• **Your objective**
In your copy, each record should read exactly as it does below, and no pictures should be present.

Stored data
|---|

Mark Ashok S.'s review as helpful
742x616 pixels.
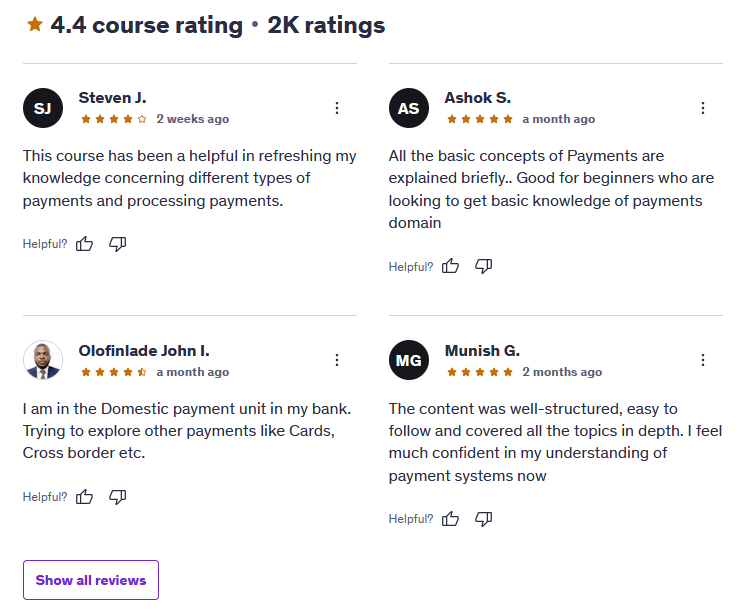pyautogui.click(x=451, y=266)
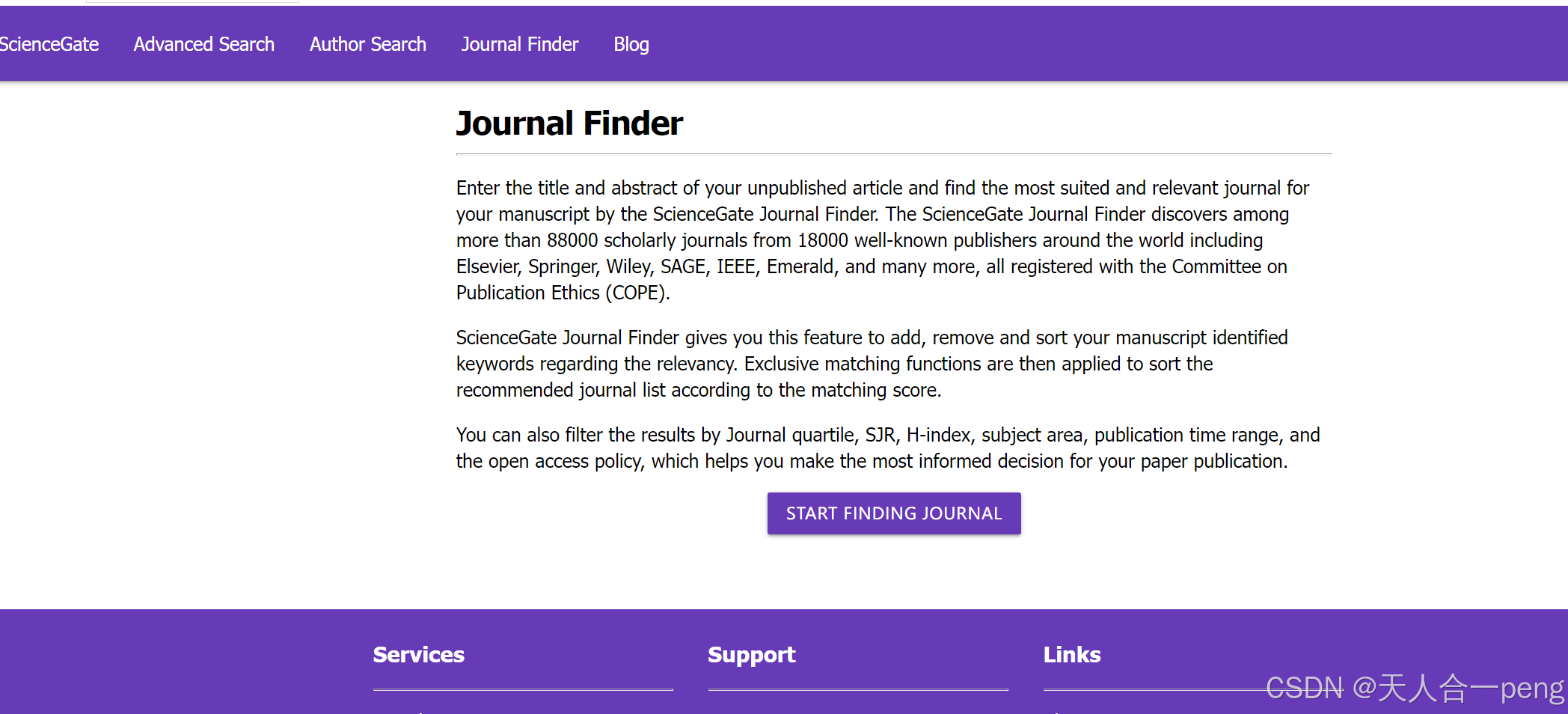This screenshot has height=714, width=1568.
Task: Open the Advanced Search page
Action: click(203, 44)
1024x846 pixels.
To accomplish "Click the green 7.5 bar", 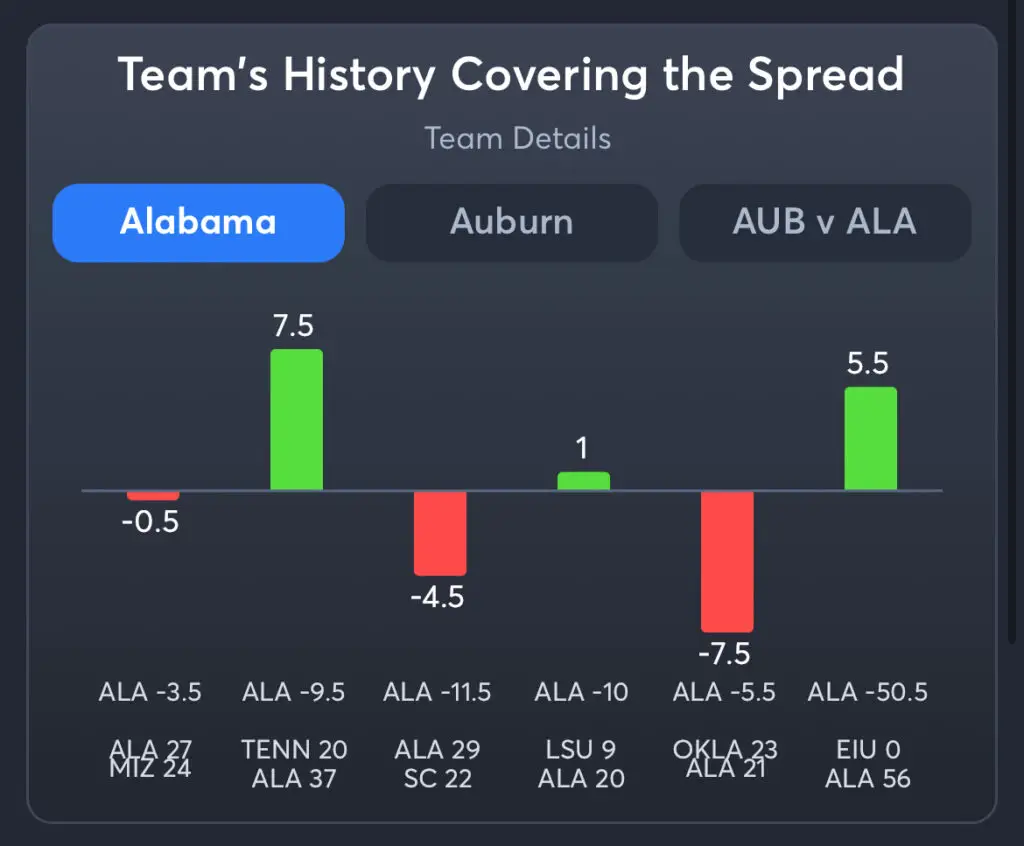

|---|

• **Response to the exercise**
Mark Ashok S.'s review as helpful
742x616 pixels.
pyautogui.click(x=451, y=266)
This screenshot has height=714, width=1568.
Task: Open the Advanced Search page
Action: click(203, 44)
1024x846 pixels.
To accomplish "Click the green 7.5 bar", 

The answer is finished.